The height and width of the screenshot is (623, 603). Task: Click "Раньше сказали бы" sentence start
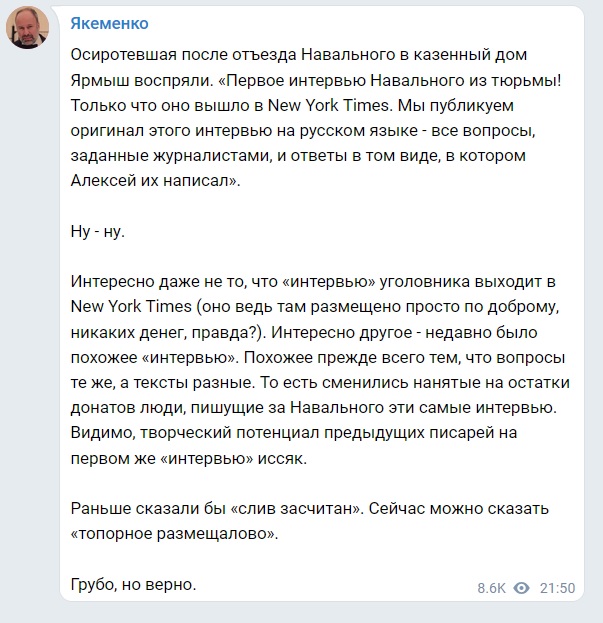[148, 509]
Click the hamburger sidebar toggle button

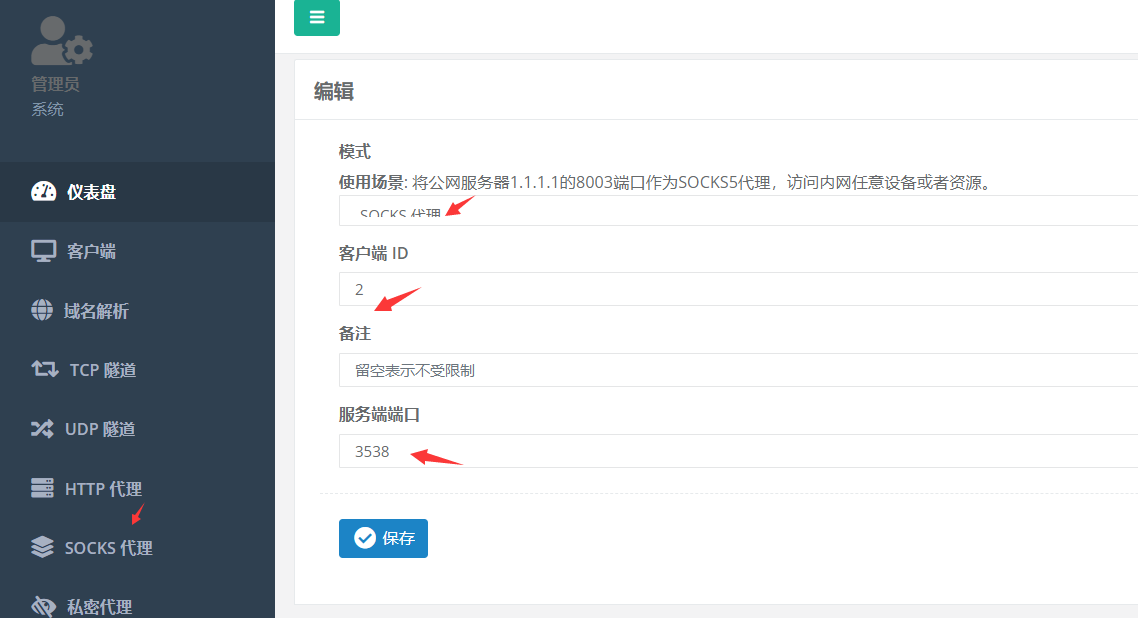[x=316, y=17]
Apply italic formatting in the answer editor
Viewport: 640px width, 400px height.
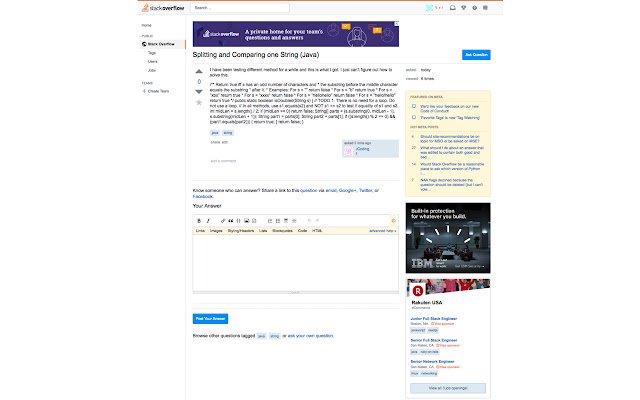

• Task description: Reproduce every line of the records above, requests included, scaling each answer coordinate by 1.8 and rounding to a whole number with halves rounded up, while leaving the numbers in the requests as they are. Leave the pictures out.

• Output for this task:
The height and width of the screenshot is (623, 603). Task: Click "Раньше сказали бы" sentence start
[266, 916]
Click the hamburger sidebar toggle button

[x=569, y=31]
Apply italic formatting in the answer editor
Viewport: 640px width, 400px height.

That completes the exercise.